P: There’s also very logic economical reasons behind it. If you want to put more effort on welfare and more effort on environment, all those things comes at a cost. And there’s a consequence. If you don’t pay extra for kilo meat, or [50:00] for a piglet, then actually the only way out for a farm is actually that they grow bigger. And if you look at the politics, actually, and the public opinion, that’s also not the direction that they would like to go. So, I think yeah, that is we need to think about solutions on that side. And it’s not that everything goes hand in hand. Some things are really contradictory.
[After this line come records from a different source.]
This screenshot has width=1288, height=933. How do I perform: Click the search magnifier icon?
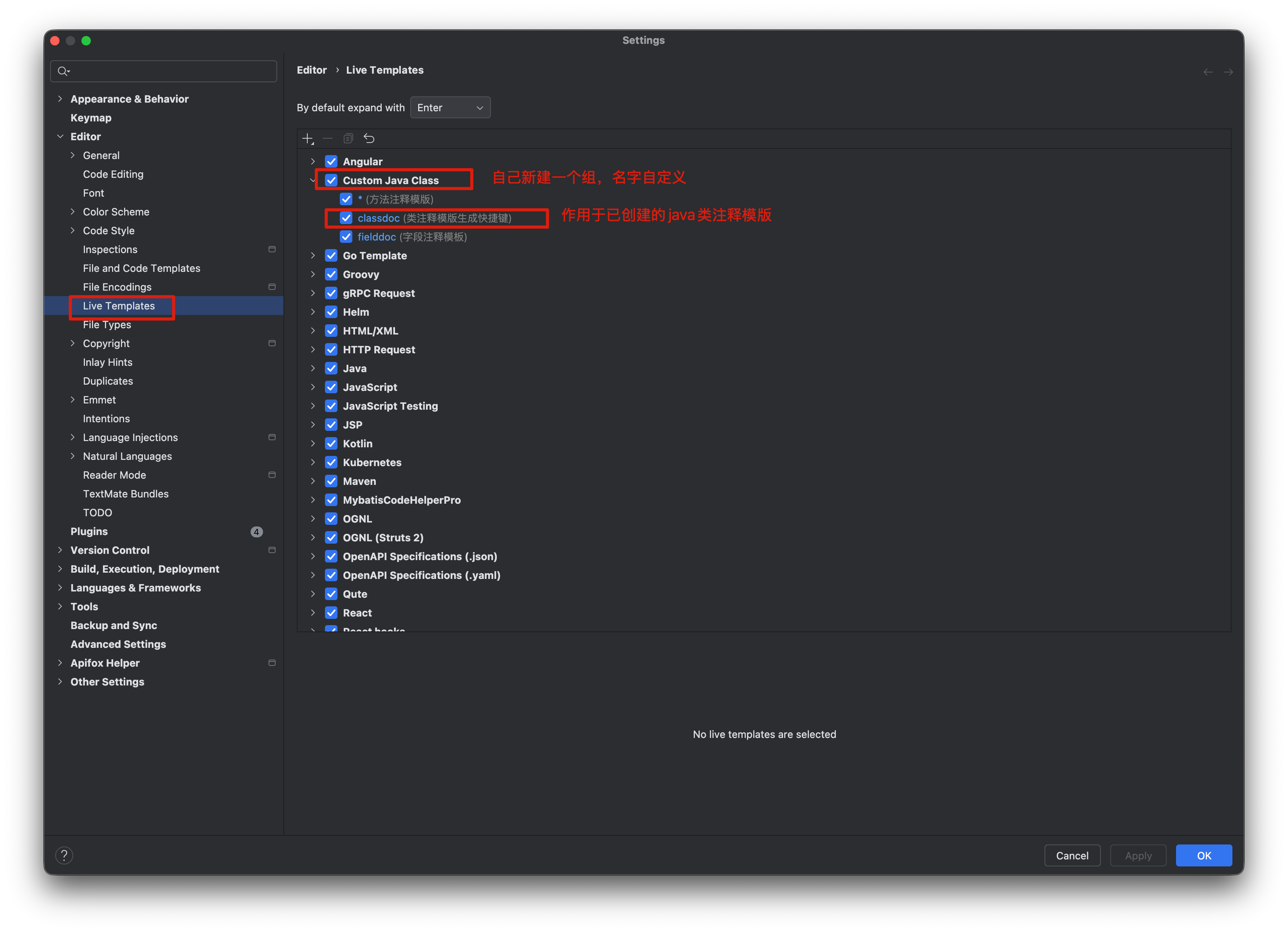(x=63, y=72)
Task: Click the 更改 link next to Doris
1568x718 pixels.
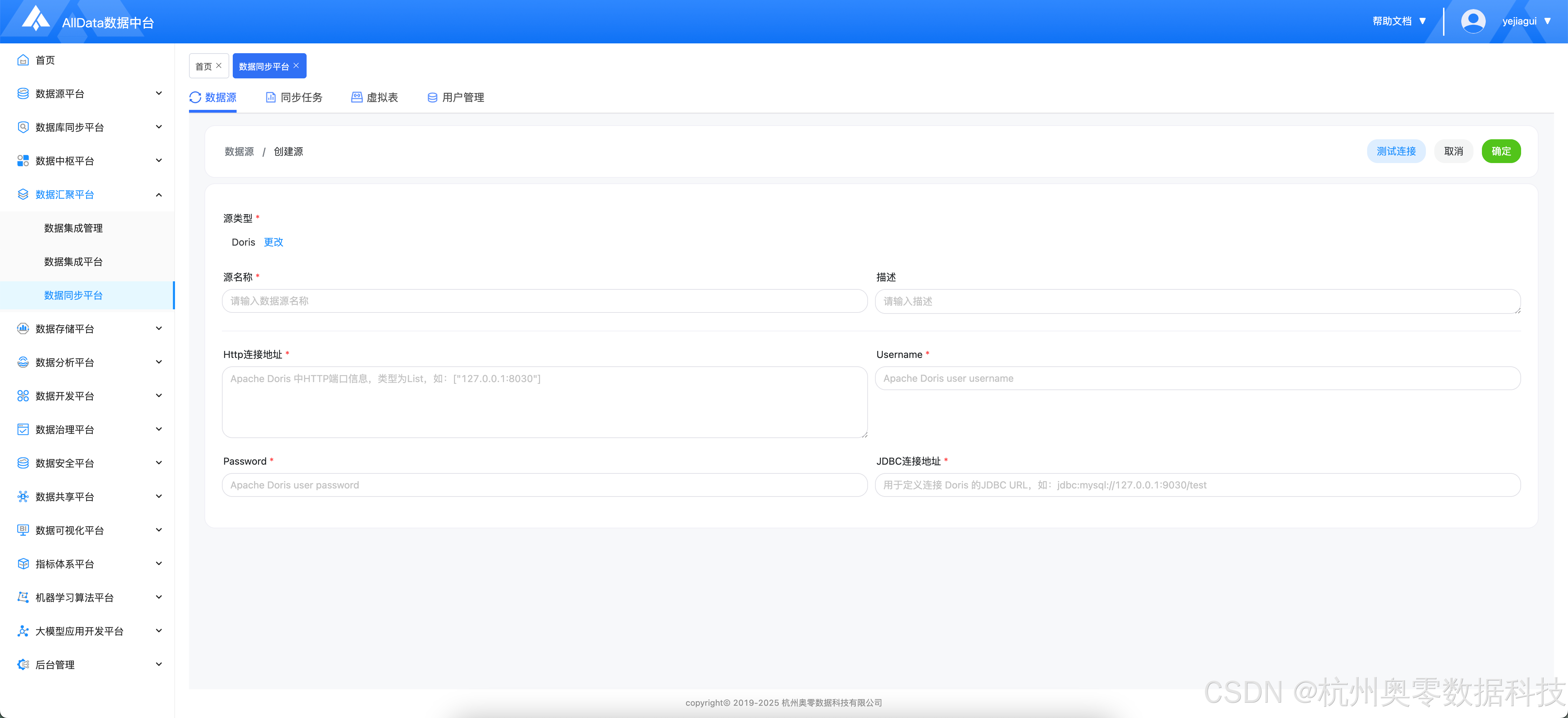Action: (273, 242)
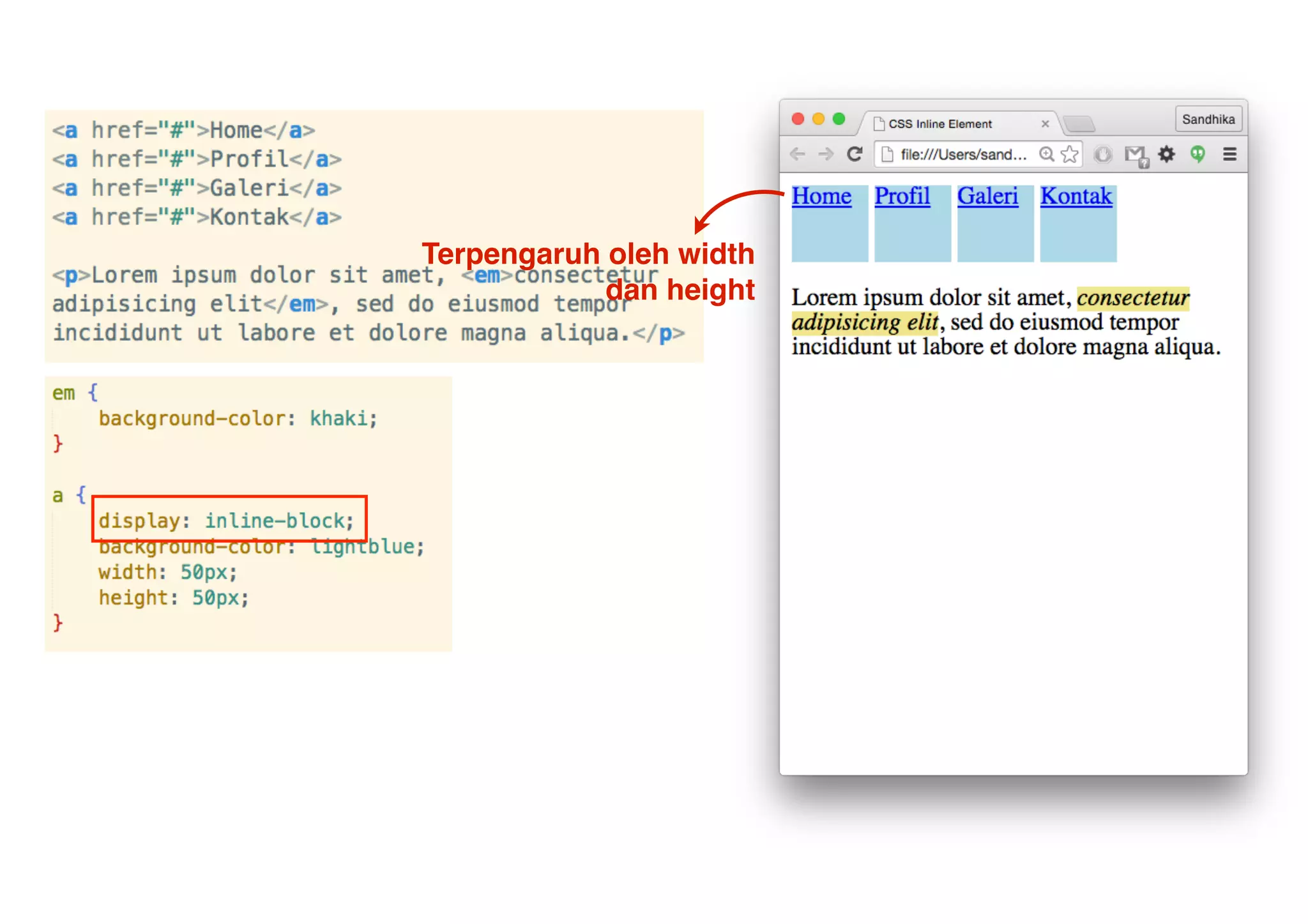Screen dimensions: 1308x924
Task: Open the green Hangouts extension icon
Action: pos(1198,154)
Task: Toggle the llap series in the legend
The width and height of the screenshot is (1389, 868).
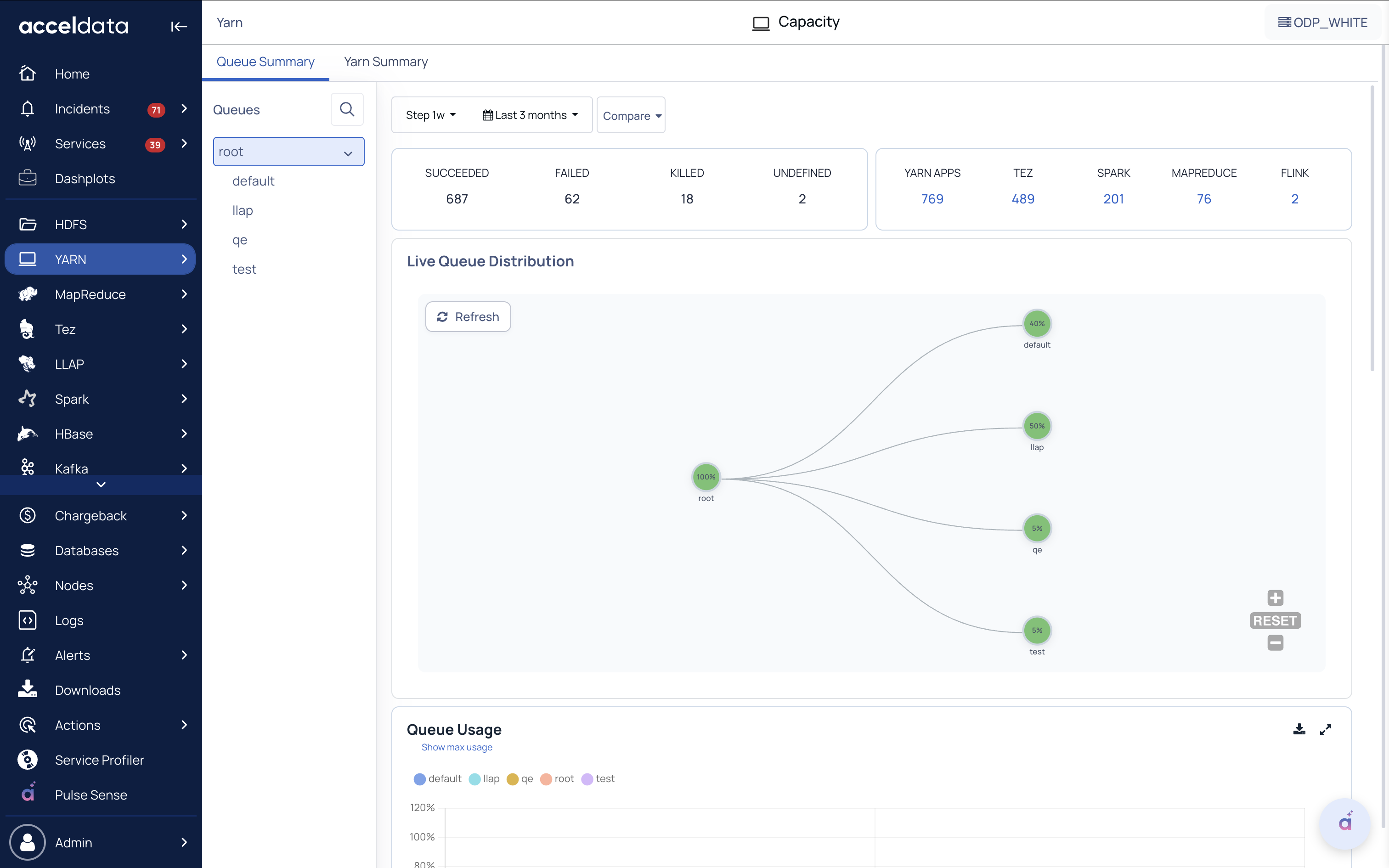Action: coord(484,778)
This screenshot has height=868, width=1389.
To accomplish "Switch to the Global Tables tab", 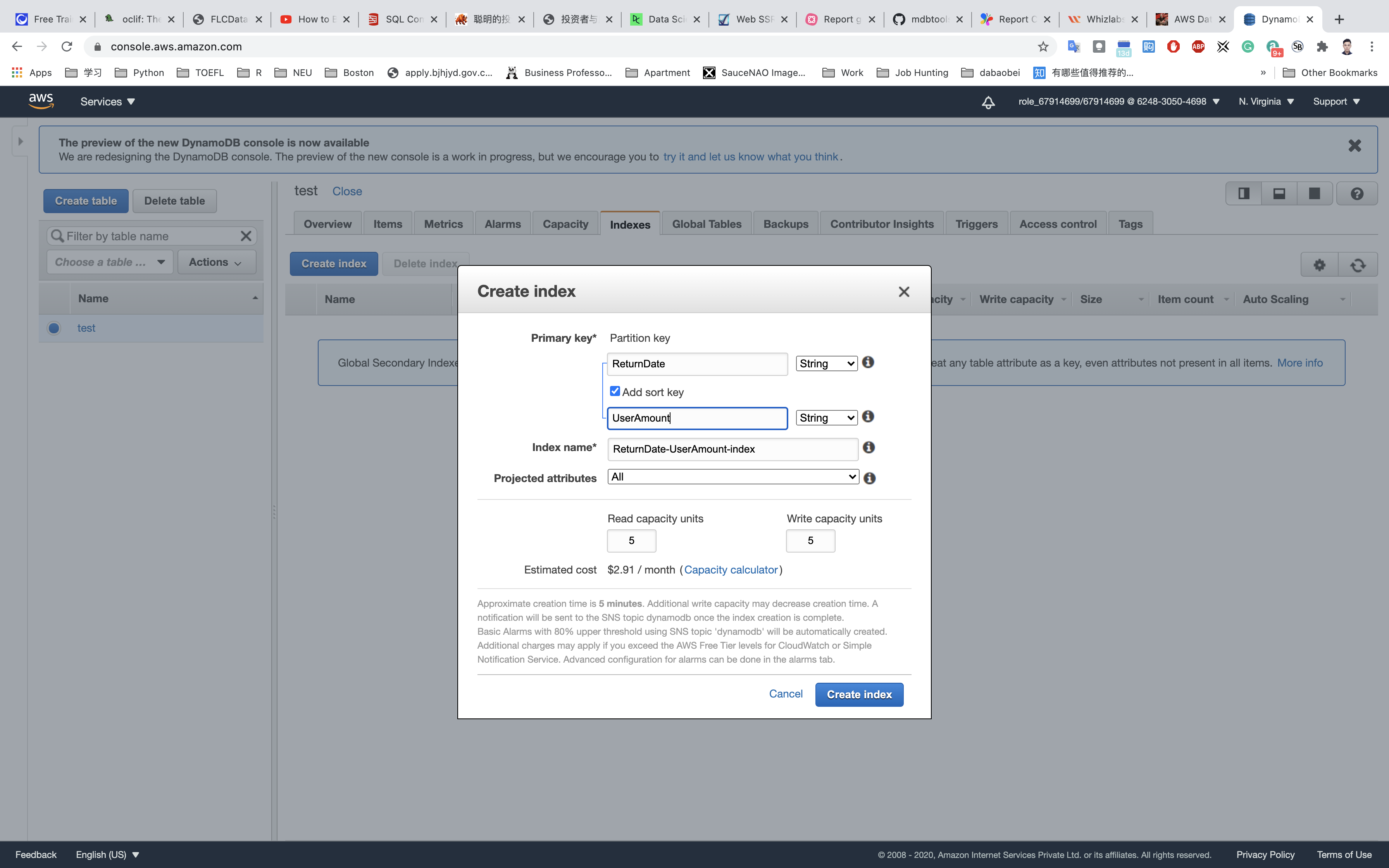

C: Well, I think this is a good time to stop it. Great discussions. I think this episode may lead into some new ideas for some future episodes, and maybe some – what I’m gonna call debate type style with the different problems we get different perspectives of people on our podcasts. So look forward to maybe a few of those fun things coming out. I think we need to revisit Prop 12, sow housing – how that carries over into the farrowing house. I think we need to revisit the zinc effect. I think we need to revisit talking about wean age. We need to revisit talking about creep feed and getting this misconceptions out of producers’ minds – that how can we feed the pig right? Philip, there’s a lot we can learn from you of… you know, the Swinco piece was very effective here in the US and they’re like wanting to learn more. Watching the equipment, I think there’s still a lot of things people can learn from the each producers around the region. So, I think this podcast has been very effective. I thank our listeners for following us – and please share with other producers, because this is what it’s about to get you to think about your problems and how to solve them and what can you learn from other producers around the world. So, thank you gentlemen for joining me and thank you listeners.